Focusing on the positive, let’s acknowledge that HTML 5 improves the user’s web experience in many respects including the use of audio, video, and graphics animation. It is also supposed to make the life of web developers much easier.

It’s important to say that not all the laurels should be given to HTML 5 which is ‘only’ a new version of the mark-up language HTML 4.01. Actually the praise needs to go to “HTML 5 & Friends”, as Paul Rouget and Geoffrey Dorne call it on the Mozilla developer network [3]. Only the collection of HTML 5 and its friends like CSS3 and Javascript make the whole experience increasingly exciting. That overall collection is often simply referred to as HTML 5 or HTML 5 technologies (reason being that the collection tends to become overwhelming…).

This habit is good and bad: Good as it just throws everything in one pot and more practical people wouldn’t need to worry about a cumbersome classification of the many technology efforts into certain groups of specifications (“Is Web Workers part of HTML 5 or part of CSS3 or part of Javascript …?”). Bad in the sense that throwing everything in a single bucket renders the overall picture opaque. The bucket of many, many tens of specifications looks messy, like the wild growth of 100s of herbal plants in a wide and big ceramic pot.

A set of technologies like “HTML 5 technologies” is one thing. But what’s called the Open Web Platform (let’s call it OWP for short here) is even bigger and bolder. The OWP is a programming environment just like say the ones built around Java for mobile driven by Oracle, or Java for Google’s Android platform or Objective-C for Apple’s iOS operating system. However, the OWP builds on a family of technologies that emerged around the web browser.

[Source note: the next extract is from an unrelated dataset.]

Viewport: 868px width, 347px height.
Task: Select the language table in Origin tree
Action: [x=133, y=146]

Goals: The OWP aims at enabling richer websites and web applications, more interactive ones and ones that work across different operating systems and devices. As the industry embraces the idea of a rich web platform, all industry players of name and status in this field work on a version of rich web platform, which they claim to be open (less encumbered with intellectual property rights). As a result we find today implementations from Google, Apple, Microsoft, Mozilla etc. They are all exciting, but they typically only support partial interoperability.

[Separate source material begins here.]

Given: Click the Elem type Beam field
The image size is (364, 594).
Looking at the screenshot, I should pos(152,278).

For example, an HTML 5 application written for Apple’s Safari browser didn’t work on my Mozilla/Firefox browser at the time of writing this paper. Very annoying. The error message I received was “download the Safari browser” and after having done so the next error message popped up urging me to download Apple’s Quicktime Player. Oh dear, is that the Open Web? W3C’s job is to reign in the players and get them to agree on a series of joint specifications. That should bring interoperability and cross-platform/browser capability to the market eventually. Hopefully.

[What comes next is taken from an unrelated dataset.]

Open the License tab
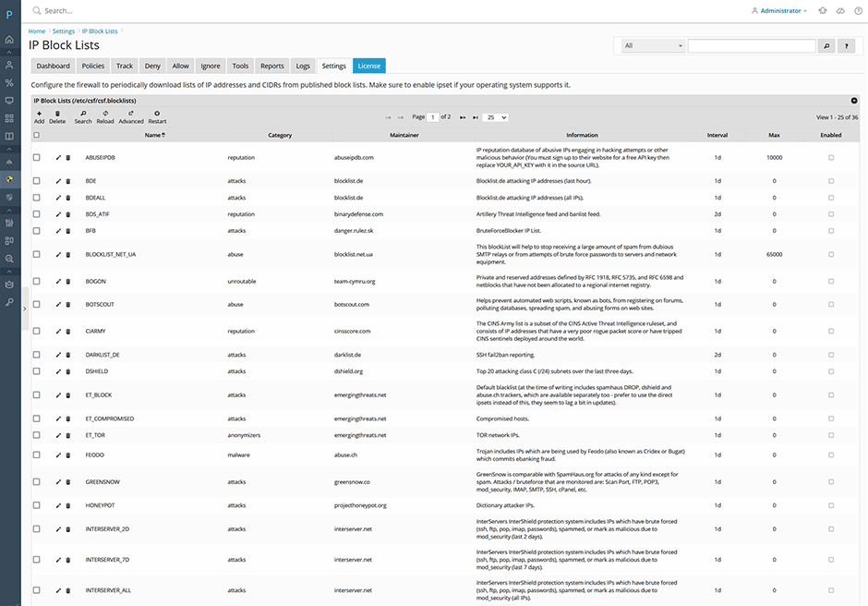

OWP buildings blocks: HTML 5 is a component enabler of the OWP. The OWP includes a number of other specifications that aim at certain improvements or new capabilities. What might be the other elements of the OWP? Well, just look at other computing platforms which are called “native platforms” when they are created with other means: operating systems for desktops, laptops and tablets like Windows 8 or Mac OS (Snow Leopard, Mountain Lion,…) and smartphone operating systems like iOS (5, 6, …) and Android (Ice Cream Sandwich, Jelly Bean, …). People need means to display stuff like graphics application programming interfaces (APIs), graphics animation support, ways to interact with users e.g. through touch screens, APIs for applications to access features of the operating system and underlying device hardware like the camera, a near-field communications chip, the gyroscope, geolocation data etc. That gives a hint of what at least is in scope of OWP.

An OWP needs to be able to interact with audio and video in an integrated and seamless way. Not just offering the user to click on a link such that a new browser tab opens and the video is played there by a video player plugin, whose latest version you first need to download. That was yesterday. An OWP allows playing audio and video without extra plugins. It also allows programmatically controlling the audio and interacting with it (e.g. to play music in the browser and let pictures dance and move in the rhythm of exactly that tune). An OWP will support screens of all sizes (from your watch to the smartphone to a big TV screen) and make use of the hardware features offered by different device types (phones, tablet computers, cameras etc.). Finally, an open web platform will feature improved communication mechanisms and channels such that one browser platform can talk in fresh ways to web servers and directly to other browser platforms.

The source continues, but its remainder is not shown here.